By Montserrat Jiménez Valero

We arrived at 10 a.m. sharp. The entrance, as always, was complex and uncoordinated. The officers were self-absorbed, that little bit of power slipping through their fingers with each new visitor. Will they know that we are going to help? Will they understand that our work is voluntary, that there is no other interest than to bring a breath of humanity to this confinement?
Occupa! (Organización Comunitaria por la Paz) has been walking the gray corridors of Santa Martha, Oriente, Acapulco, Tlaxcala, Nuevo León for four years; and so the story began in federal and state corners. Four years of shared laughter, of dancing with feet chained to an uncertain destiny, of stories whispered between cumbia notes. And here we are again, in Tepepan, to make them dance, to remind them that they can still live. But here there is something different, something that weighs in the air. A frightening deficit. An excess of medication administered without sense, without name, without reason.
The women here are divided. Two wards, two realities. Some, more conscious, though equally medicated, carry in their eyes a history of internal struggle. Others wander, moving their hips with an unreal calm, as if they were floating in a distorted reality, as if time had stopped for them. Rosaura, Fer, Lety, Marquita, Susana? Names that intertwine in the midst of the music, of the twists and turns of a dance that returns them, if only for a few minutes, to what they were before the bars.
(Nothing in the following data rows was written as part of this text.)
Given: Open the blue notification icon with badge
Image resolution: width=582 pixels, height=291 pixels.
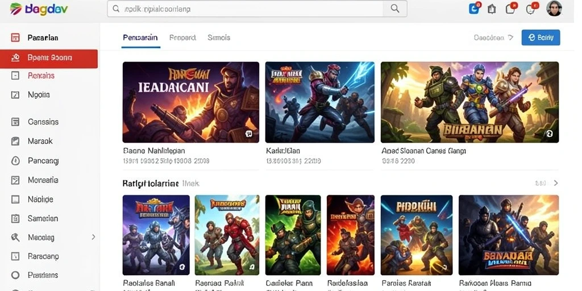Looking at the screenshot, I should coord(474,8).
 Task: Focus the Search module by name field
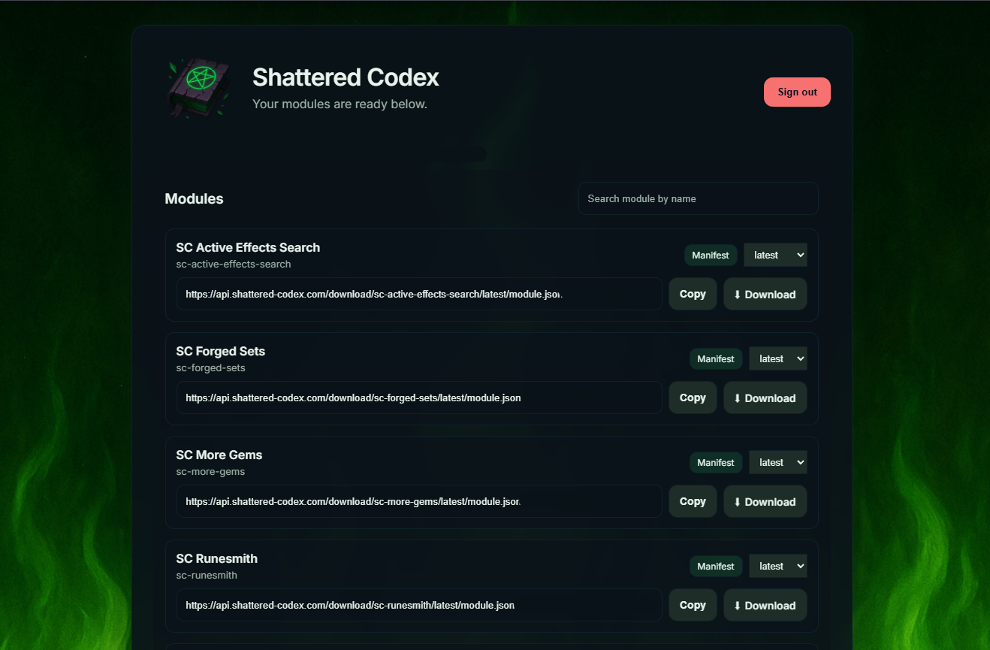(x=698, y=198)
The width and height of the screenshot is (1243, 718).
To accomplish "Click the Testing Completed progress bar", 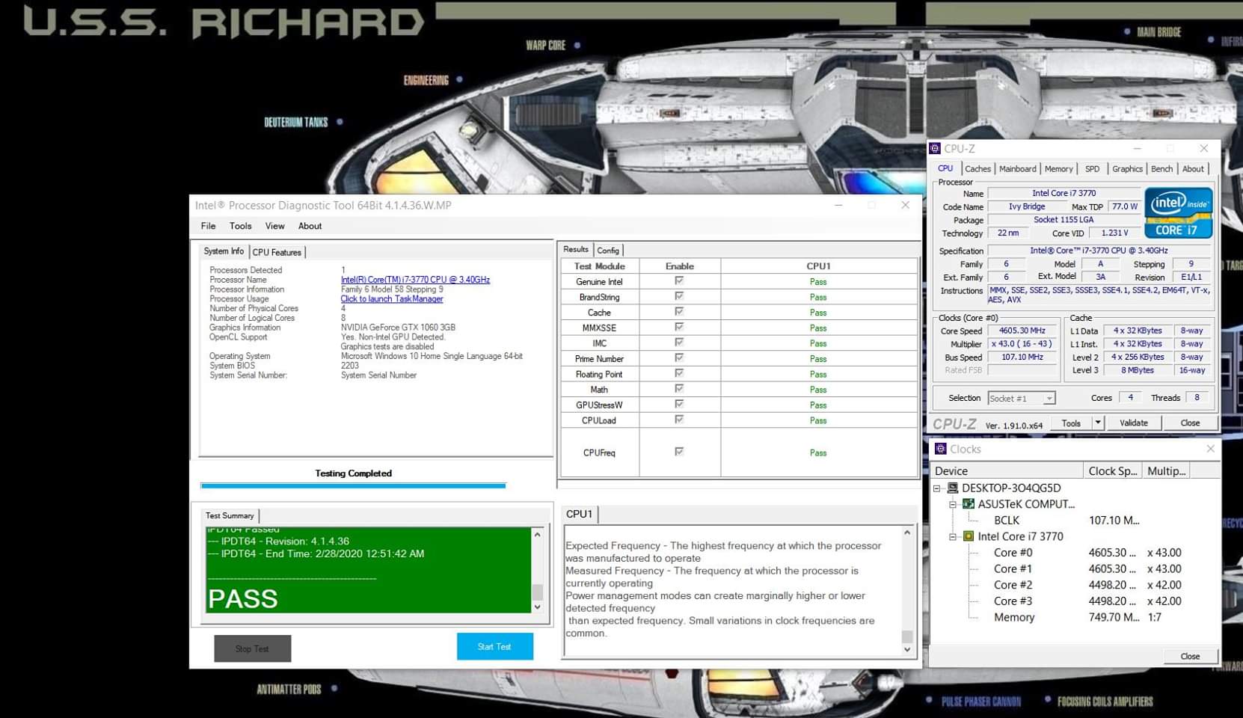I will (352, 484).
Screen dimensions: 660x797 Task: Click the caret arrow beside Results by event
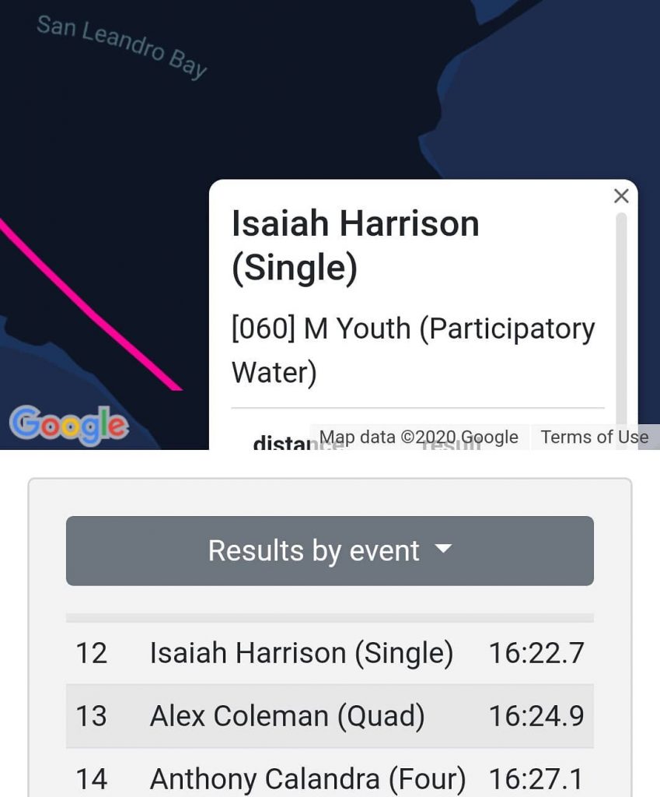click(x=443, y=549)
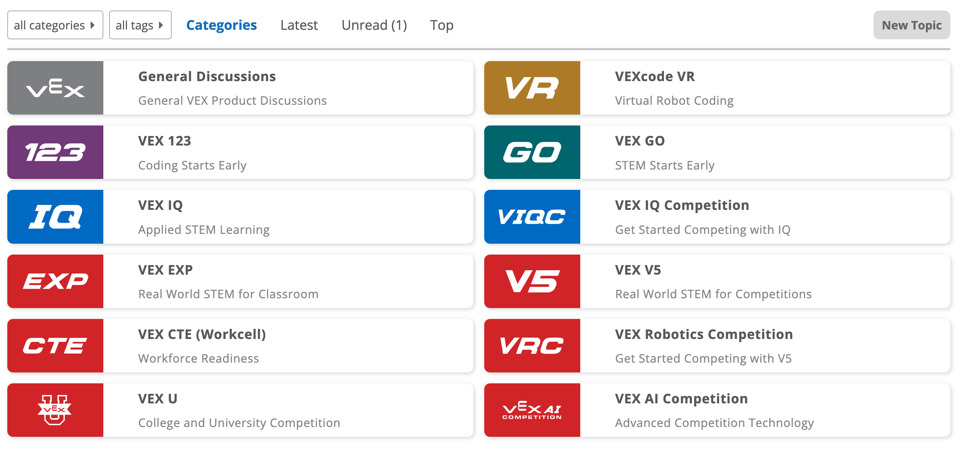This screenshot has height=451, width=967.
Task: Click the purple 123 icon
Action: 55,152
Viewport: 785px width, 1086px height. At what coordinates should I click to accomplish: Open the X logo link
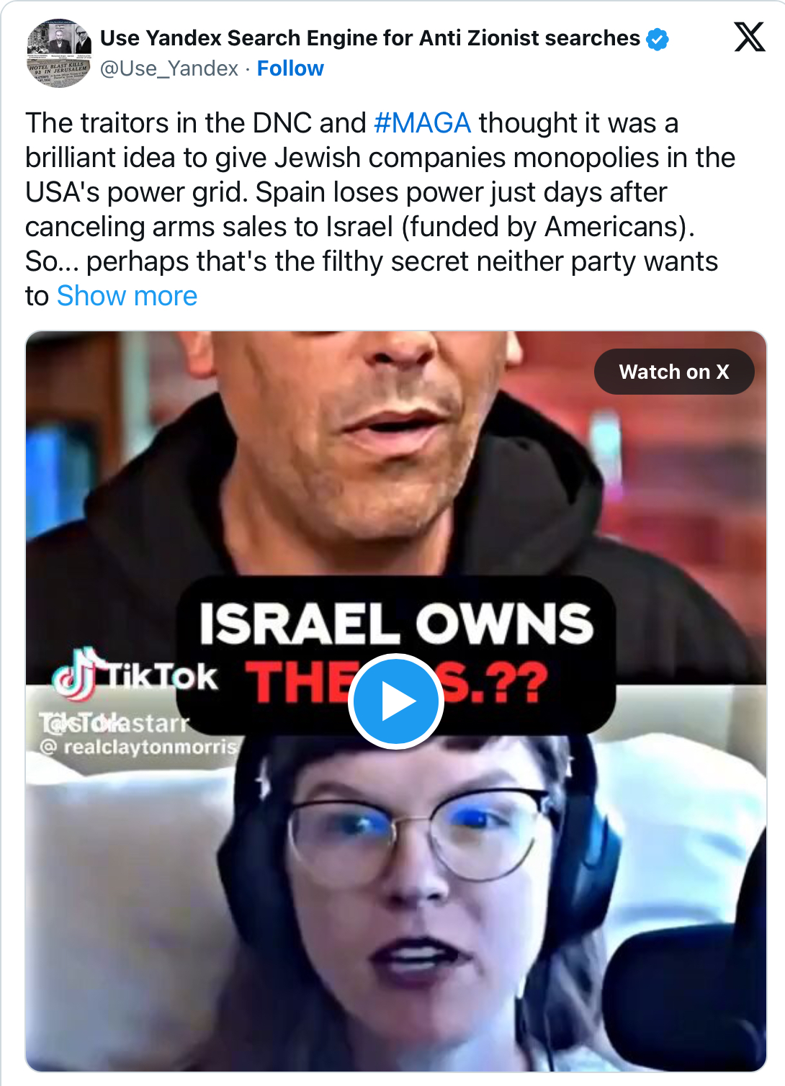[x=749, y=37]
I am not interested in judging, I have never been interested. I did not come to ask about crimes or guilt, I came to give them a break, a pause, a spark of something different from the imposed routine. But I can't help but wonder: what kind of prison is this that anesthetizes the existence of women who don't even have a sentence, how can a system like this extinguish the voices of those who are still waiting for a destiny?
High doses of pregabalin. Most take it; combining benzodiazepine antipsychotics and antidepressants, since no treatment is personalized, the doses they take are incorrect. Does sedation forget the sadness?
Still, then, the magic happens. It becomes a loop of lost and overflowing emotion. It resembles San Bernardino, but here the hopelessness is thicker, more tangible. The salsa starts to play loudly, thundering against the cold walls. And suddenly, the fear is broken. Someone takes courage, one of Occupy, of Rosita, takes the first step. Then another. The parade begins: one by one they come out to dance, to laugh, to move with an energy that had been dormant for too long.
The captive glances of the shyest ones start to light up. Some sing, others dare to ask for a "palomazo". Some close their eyes, letting themselves be enveloped by the sound, while others reach for the headphones of the sound system, wanting to hold on to that small auditory freedom, as if for an instant the whole world were only music and movement.
The officers who are there guarding "our security" realize something unexpected: we have become so connected to them that security is just a mirage, a pretext, merely a symbol of power. But something changes. They start laughing. The domino effect happens! The invisible barrier vanishes. For a moment, they are just women in the same space, dancing, feeling, existing without labels.
And then I am struck by a raw and painful truth: security officers are also prisoners. Prisoners of a system, of a duty, of a routine that consumes them. Who takes care of their mental health? Who listens to them when the weight of confinement also falls on their shoulders? Another tear slides down my cheek. I don't know if it is for them, for us or for all of us.
The rhythmic exercises continued, the body no longer hesitated, it surrendered without fear. Soon the reggaeton began, a touch of explosion, a clear direction to the "sexiest", to those who carry the music in their skin. The rhythm summons them, moves them, turns them on. And then, they all clap in a circle, marking an invisible beat that unites us, a bond of hope in the midst of confinement.
-We are all one! -I told them. And I felt it. For an instant, the reality of the walls disappeared, and only the music, the laughter, the freedom inside the body remained. Because as long as you dance, resist, dream... there will always be a way to be free.
Almost at the end, our hands covered with purple and pink paint found their place on the wall. Traces of struggle, of love, of resistance. A cry of freedom burst into the air:
-Occupy lives and resist!
We were not just visitors in that space; we were part of something bigger, an echo of hope that refuses to fade away. We surrounded ourselves in a collective embrace, about ten of us, intertwined in a circle of strength and tenderness. Then we spread like spores, sowing the seed of hope. Because that one, the real one, does not die. Even if confinement kills.
*Monserrat Jiménez Valero is part of OCUPA (Organización Comunitaria por la Paz), a fabric of resistance, love and dignity that transforms realities from the collective; Monserrat has dedicated her life to bringing art, music, psychological support and words to the most forgotten corners of the world. Her work in prisons, streets and vulnerable communities is a beacon of solidarity that vindicates and gives voice to those who have been displaced, violated or silenced.
The opinions expressed are the responsibility of the authors and are absolutely independent of the position and editorial line of the company. Opinion 51.